Only a few dozen more critical connections to be made, and Toronto will start to have some semblance of logic in its bicycle network.
Read on for the complete text of the article as it appeared in the Riverdale/Beaches Mirror and Car Advertiser:
City to complete missing link for cyclists
Single bike lane planned for Dundas Street bridge
BY DAVID NICKLE
September 6, 2007 10:58 AM
For years it’s been a missing link for bicycle commuters using the bike lanes on Dundas and Shuter Streets.
All that will change this fall when the city opens up a westbound dedicated bike lane on the Dundas Street bridge crossing the Don Valley Parkway.
The bridge has been closed all summer for a $8-million reconstruction, with just one sidewalk open for pedestrians. According to works and public infrastructure committee chair Glenn De Baeremaeker (Ward 38, Scarborough Centre), the city had originally intended to simply replace concrete and generally fix up the bridge.
But De Baeremaeker, who is also an avid cyclist who uses the bridge himself to get from his home in Scarborough to city hall, put pressure on staff to find some ways to enhance pedestrian and cyclist safety in the finished product.
“The plan is in a draft form, but now the westbound lanes will have a bike lane across the bridge, and not only across the bridge, but from Broadview Avenue to River Street, which is really the missing link in the east-end bicycle network,” he said.
Currently, there are dedicated bicycle lanes on Dundas Street from Kingston Road to Broadview Avenue. Bike lanes don’t pick up again until River Street on the west side of the Don Valley Parkway, and then continue across to Yonge Street along Shuter Street, a block south of Dundas.
The lanes weren’t in place over the bridge because of the streetcar tracks, which cross the bridge and go north on Broadview. But the re-configured bridge will allow just a single bike lane going westbound.

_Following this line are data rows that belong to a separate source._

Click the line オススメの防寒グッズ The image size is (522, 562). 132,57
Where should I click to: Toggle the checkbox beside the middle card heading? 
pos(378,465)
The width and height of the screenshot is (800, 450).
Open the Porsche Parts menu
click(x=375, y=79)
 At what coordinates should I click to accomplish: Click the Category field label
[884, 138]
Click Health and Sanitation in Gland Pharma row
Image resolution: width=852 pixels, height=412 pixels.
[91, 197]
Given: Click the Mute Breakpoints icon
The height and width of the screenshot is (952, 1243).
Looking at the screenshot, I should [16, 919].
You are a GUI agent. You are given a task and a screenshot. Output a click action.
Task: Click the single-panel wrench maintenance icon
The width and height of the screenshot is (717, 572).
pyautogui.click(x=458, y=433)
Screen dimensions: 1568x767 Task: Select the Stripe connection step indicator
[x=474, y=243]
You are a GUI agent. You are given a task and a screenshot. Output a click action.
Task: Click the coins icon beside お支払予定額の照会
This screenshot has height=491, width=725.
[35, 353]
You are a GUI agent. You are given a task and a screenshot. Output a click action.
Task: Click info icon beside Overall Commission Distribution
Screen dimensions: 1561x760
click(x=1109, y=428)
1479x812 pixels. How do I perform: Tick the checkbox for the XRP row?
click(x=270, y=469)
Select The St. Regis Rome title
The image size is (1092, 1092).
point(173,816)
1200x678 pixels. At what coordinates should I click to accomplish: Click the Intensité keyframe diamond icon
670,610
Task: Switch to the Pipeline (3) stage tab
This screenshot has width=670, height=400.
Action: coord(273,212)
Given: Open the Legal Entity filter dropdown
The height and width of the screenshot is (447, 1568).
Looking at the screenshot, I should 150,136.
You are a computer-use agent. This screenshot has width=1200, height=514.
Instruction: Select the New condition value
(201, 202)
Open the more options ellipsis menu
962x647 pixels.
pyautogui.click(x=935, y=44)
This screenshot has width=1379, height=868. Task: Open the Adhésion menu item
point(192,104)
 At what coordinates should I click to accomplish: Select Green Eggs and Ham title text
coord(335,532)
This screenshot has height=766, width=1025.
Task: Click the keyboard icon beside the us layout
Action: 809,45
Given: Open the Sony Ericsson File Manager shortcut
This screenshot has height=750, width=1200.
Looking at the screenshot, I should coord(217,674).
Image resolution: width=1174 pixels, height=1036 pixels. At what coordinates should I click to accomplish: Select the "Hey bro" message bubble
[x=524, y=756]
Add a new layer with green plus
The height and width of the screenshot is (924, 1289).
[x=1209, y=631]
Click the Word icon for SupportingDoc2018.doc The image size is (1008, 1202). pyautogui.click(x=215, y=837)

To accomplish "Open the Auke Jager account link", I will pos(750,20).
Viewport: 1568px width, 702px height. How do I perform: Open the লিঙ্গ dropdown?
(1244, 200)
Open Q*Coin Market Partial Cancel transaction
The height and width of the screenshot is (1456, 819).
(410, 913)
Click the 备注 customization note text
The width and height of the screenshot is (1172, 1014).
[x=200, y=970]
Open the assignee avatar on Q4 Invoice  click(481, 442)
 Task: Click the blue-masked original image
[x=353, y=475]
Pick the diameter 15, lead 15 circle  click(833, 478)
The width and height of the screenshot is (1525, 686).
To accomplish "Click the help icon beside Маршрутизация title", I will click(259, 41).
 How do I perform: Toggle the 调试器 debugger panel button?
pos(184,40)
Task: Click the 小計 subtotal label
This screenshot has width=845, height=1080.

Dundas eastbound won’t be able to accommodate the bike lane, because the streetcars, combined with the left turn onto the Don Valley Parkway on-ramp, would create too much traffic congestion without a right passing lane, De Baeremaeker said.
However, De Baeremaeker has a solution. He’s asking staff to look at building a separate bridge across the parkway, just south of the existing bridge, for cyclists and pedestrians.
“The logical place to build that bridge would be on the south side, completely separate from the existing bridge,” he said. “The cost of fixing the bridge is $8 million – it might be another $2 to $3 million to build the bridge.”